Hint: We will first observe that the decrease (in percentage) of the value of the equipment is the same in all the preceding years, hence we will solve this question by applying Arithmetic Progression.

Complete step by step answer:
We are given that piece of equipment costs Rs. 600000 in a certain factory and the value of it depreciates as 1% in the first year, 13.5% in the next year, 12% in the third year and so on.
We have to calculate the value of it at the end of 10 years.
We solve this question using Arithmetic Progression because we have the relative decrease in amount every year is a constant value.
According to the given conditions of the question we have,
First term a = 15% and common difference d = 13.5 % - 15% = -1.5 %. Since the value of the amount decreases every year so the common difference came to be negative.
The percentage of depreciation in the tenth year is given by the nth term of the A.P.
We have to formula for nth term of the A.P. as,
\[{{T}_{n}}=a+(n-1)d\], where a is the first term, d common difference and n is the year in which we have to calculate the total cost.

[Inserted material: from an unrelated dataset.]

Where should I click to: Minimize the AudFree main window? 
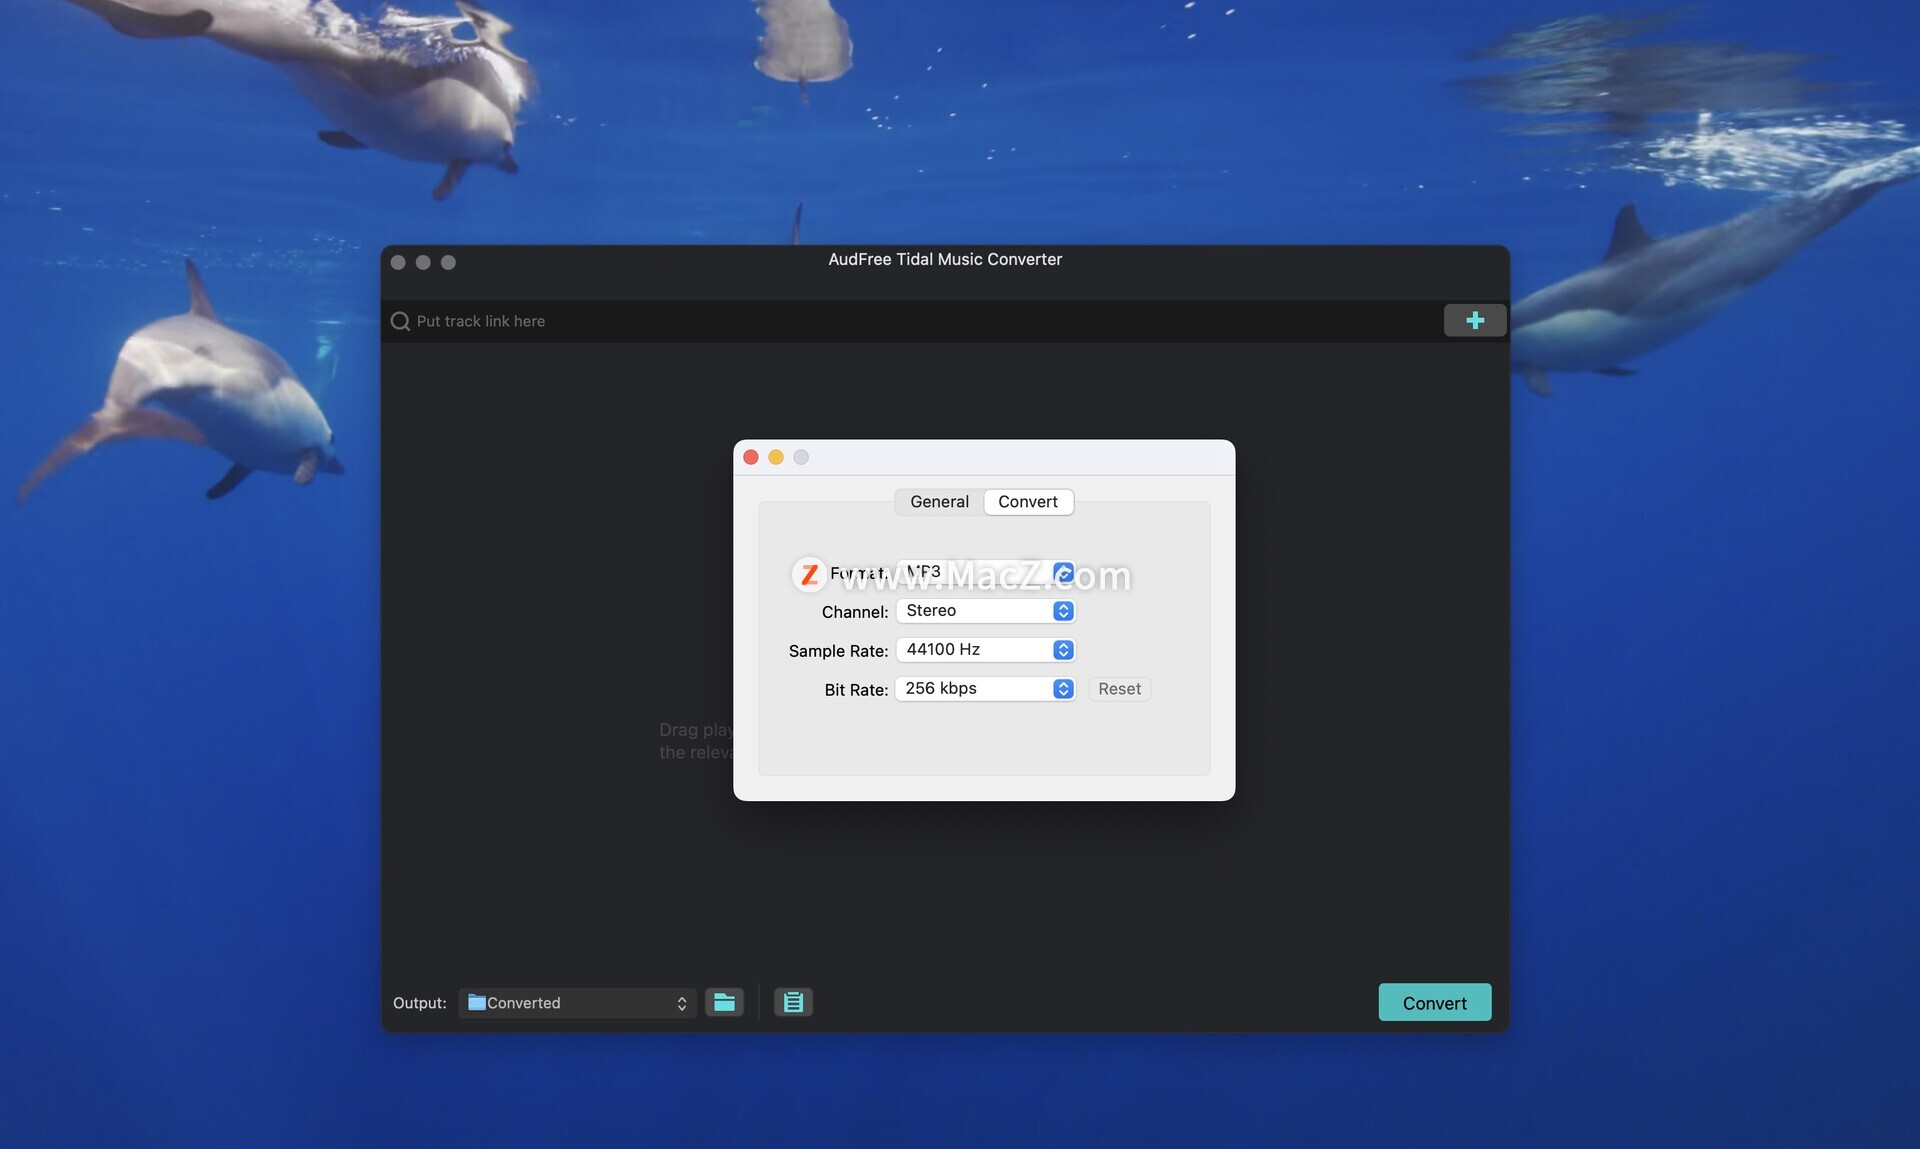pyautogui.click(x=423, y=262)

Here we have n = 10 years.
Substituting the value of a, d and n in above we get,
\[\begin{align}
  & {{T}_{n}}=15+(10-1)(-1.5) \\
 & \Rightarrow {{T}_{n}}=15+(9)(-1.5) \\
 & \Rightarrow {{T}_{n}}=15-13.5 \\
 & \Rightarrow {{T}_{n}}=1.5 \\
\end{align}\]
Hence, the percentage of depreciation in the tenth year is given by \[{{T}_{n}}=1.5\].
Also, total value depreciated in 10 years (in percentage) is given by Sum of n=10 terms of the AP.
The formula of sum of n terms of an A.P. is given by,
\[{{S}_{n}}=\dfrac{n}{2}\left[ 2a+(n-1)d \right]\], where n, d and a are as defined above.
Then, substituting the values of all the above variables we get,
\[\begin{align}
  & {{S}_{n}}=\dfrac{10}{2}\left[ 2(15)+(10-1)(-1.5) \right] \\
 & \Rightarrow {{S}_{n}}=5\left[ 30+9(-1.5) \right] \\
 & \Rightarrow {{S}_{n}}=5\left[ 30-13.5 \right] \\
 & \Rightarrow {{S}_{n}}=5\left[ 16.5 \right] \\
 & \Rightarrow {{S}_{n}}=82.5 \\
\end{align}\]
Hence, we obtain the total value depreciated in 10 years is 82.5%.
Therefore, rest percentage = 100% - 82.5 % = 17.5 %
Now we calculate the original cost after 10 years by computing 17.5% of 600000, which is given by,
The original cost after 10 years =17.5 % of 600,000
\[\Rightarrow \] The original cost after 10 years \[=\text{ }17.5\text{ }\times \text{ }\dfrac{600,000}{100}\]
\[\Rightarrow \] The original cost after 10 years = Rs. 105000.
Therefore, we obtain the final value after 10 years as Rs. 105000.

Note: The possibility of error in the question is you can start to solve this question by using Compound or Simple Interest formula observing that the rates are given in the question, which is wrong. You should always first check if the common difference remains the same in all the years then proceed to apply Arithmetic progression to solve the question.